少年は、なにやら何かを探しているらしい。
私はその少年に尋ねてみることにした。
「坊や何を探しているの、一緒に探そうか?」
少年は下を見たり、周りをキョロキョロと見ながらこう言った。
「うん、あのね虹を探してるんだ」
私は耳を疑い、訊き返した。
「虹?虹ってあの虹かい?」
少年はその質問に応えるように自信を持って答えた。
「うん、そうだよ」
その答えに対し、私は少年に愛嬌を感じたと同時に懐疑的になってしまった。
「いつも探してしるの?」
「うん探してるよ」
少年はそう答えるが、私はこの少年の行動の意味が分からなかった。
虹は遠くから離れた場所でしか見えないからだ。
実は私も子供の頃、同じように虹が近くから見えないか探したことがあったからだった。
「実はおじさんもね、むかし坊やと同じように虹を探したことがあるんだよ」
「近くで見たり、触ってみたくてね」
「でもだめだったんだ、虹はね太陽の光が水滴に反射して虹に見えるだけだからね」
大人が子供に教えるように、私は少年に言って聞かせた。
すると少年は表情ひとつ変えずに答えた
「虹って近くで見つけると登って渡れるんだよ」
私は少年の言葉にハッとしたが、それに対し微笑んでこう返した。
「そっか、近くで見えるといいね虹」
私はしばらく少年の行動を見てみる事にした。
登れるはずのない虹を探す少年は、このあとどうするのだろうかと、懐疑的な私にとってむしろ行動の方が興味があったからだ。
「あったよ、ほら!虹だよ」
少年は虹がここだよ、とばかりに指を差し私に訴えかけた。
「本当に…、それでどうするの?登って虹を渡るのかな…」
少年は私に微笑みかけて、右足をゆっくり上げた。
するとどうだろう、そのまま左足を上げたとたん少年の身体は宙に持ち上がり階段のように虹を登り始めたのだ。
「ほら、本当に登れたでしょう」
信じられない、虹は単なるプリズムの現象に過ぎないと思っていたのに…。
少年はそのままゆっくりと登っていった。
私は少年に大きく手を振ると、彼も私に手を振り返した。
それから少年は虹の最頂部まで登ると、虹のアーチ部分に座り、そこから見えるだろう壮大な景色を眺めていた。
その光景を見つめる私は少年のことが心配になった。
もし虹が消えてしまったら、少年は大丈夫なのだろうかと…。
落ちてしまわないように願うばかりだが…、少年は満足そうな表情を見せると、虹の最頂部から今度は向こう側へ降りていった…。
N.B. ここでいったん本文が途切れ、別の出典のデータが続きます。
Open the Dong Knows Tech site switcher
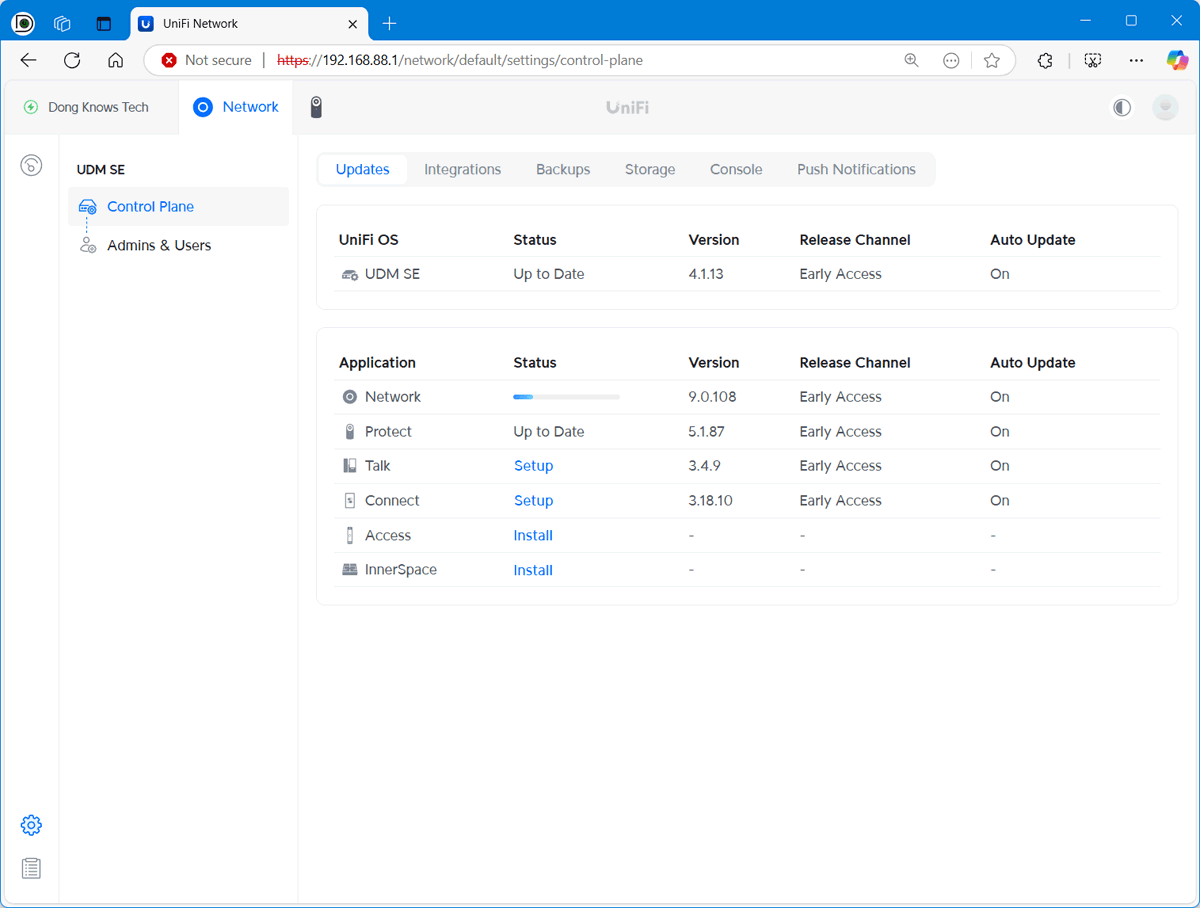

それ以来、私は虹が出来るとその少年を探しているが、彼の姿を見ていない。
あれは幻だったのだろうか、それとも私の夢に過ぎなかったのだろうか。
ところが、それから何年もの年月が経った頃だった。
なんとあの少年と思われる人物を見かけたのだ。
すっかり大人になり、顔も表情も変わっていたが、間違いなく彼だと思い声をかけてみると、彼は私の事を覚えてくれた。
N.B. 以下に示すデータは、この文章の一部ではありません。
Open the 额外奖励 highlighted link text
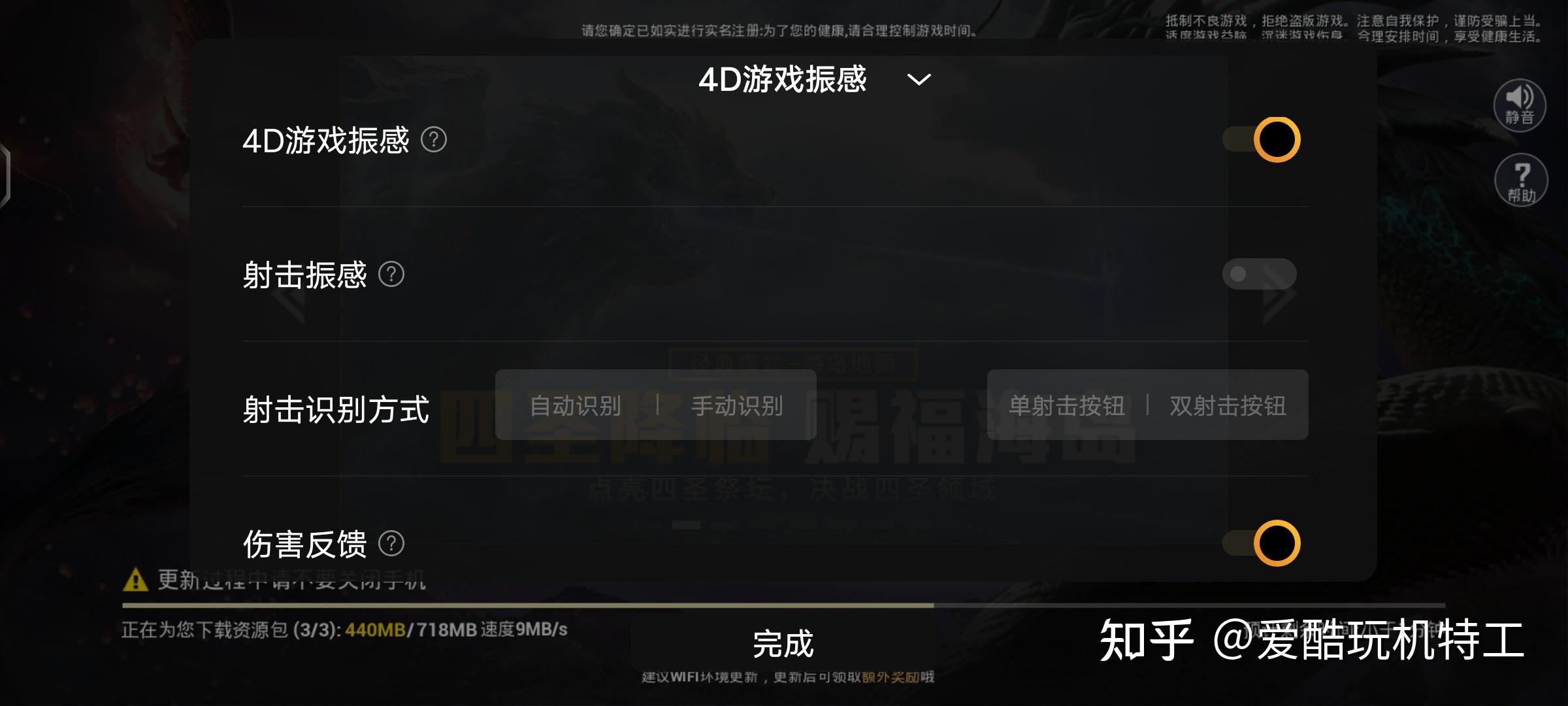 890,677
今でも虹を渡れるのかと尋ねてみたが、思春期前を境に、虹に登る能力を失ってしまったという。
ただ彼は言っていた、あの虹のアーチから眺めた景色は生涯忘れることはないと…。
その時だった、またあの日のように美しい虹が架かったのだ。
今度は二重の虹のアーチ、ダブルレイボーと呼ばれる珍しい虹だ。
私と大人になった少年は、その虹を悠遠に眺めていた…。